日本大百科全書(ニッポニカ) の解説
ドライヤー(デンマークの天文学者)
どらいやー
Johann Louis Emil Dreyer
(1852―1926)
デンマークの天文学者。コペンハーゲンで生まれ、コペンハーゲン大学で学ぶ。1874年、アイルランドのロス卿天文台の助手になり、おもにアイルランドで研究活動を行った。1878年ダブリン大学のダンシンク天文台に赴き、1882年にはアーマー天文台の台長になる。1882年博士号を取得。1875年に王立天文学会会員、1923年から1926年には同会長を務める。

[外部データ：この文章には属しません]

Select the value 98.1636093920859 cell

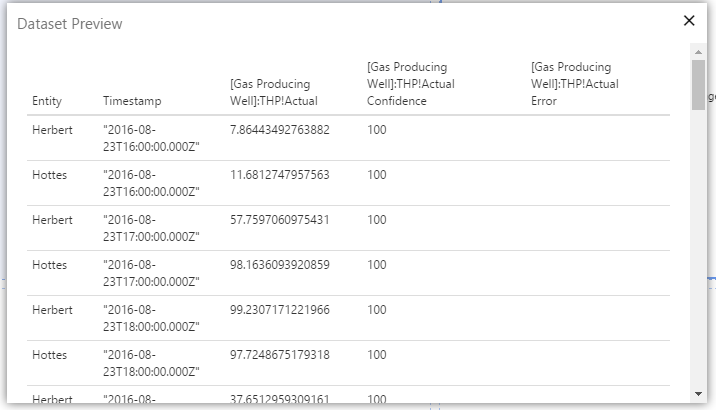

ロス卿天文台の180センチメートル反射望遠鏡で星雲・星団を観測し始め、1877年に1000個以上の新しい星雲のデータを備えたアーマー目録を、そして1886年には3000個以上の新しい星雲のデータを備えた第二アーマー目録を提出した。さらに、1888年に7840個の星雲・星団を収録した星雲・星団新総目録New General Catalogue of Nebulae and Clusters of Starsを作成した。このカタログはNGC星表とよばれる。また、この目録の追補として1895年と1908年に追加目録(インデックスカタログIndex CatalogueまたはIC星表とよばれる)を作成し、総計1万3000個もの星雲・星団目録となっている。これらの目録は現在よく使われており、多くの星雲、星団はNGCやICの番号でよばれる。目録の業績以外には、天文学史の研究で知られ、ティコ・ブラーエやハーシェルの詳細な伝記を残している。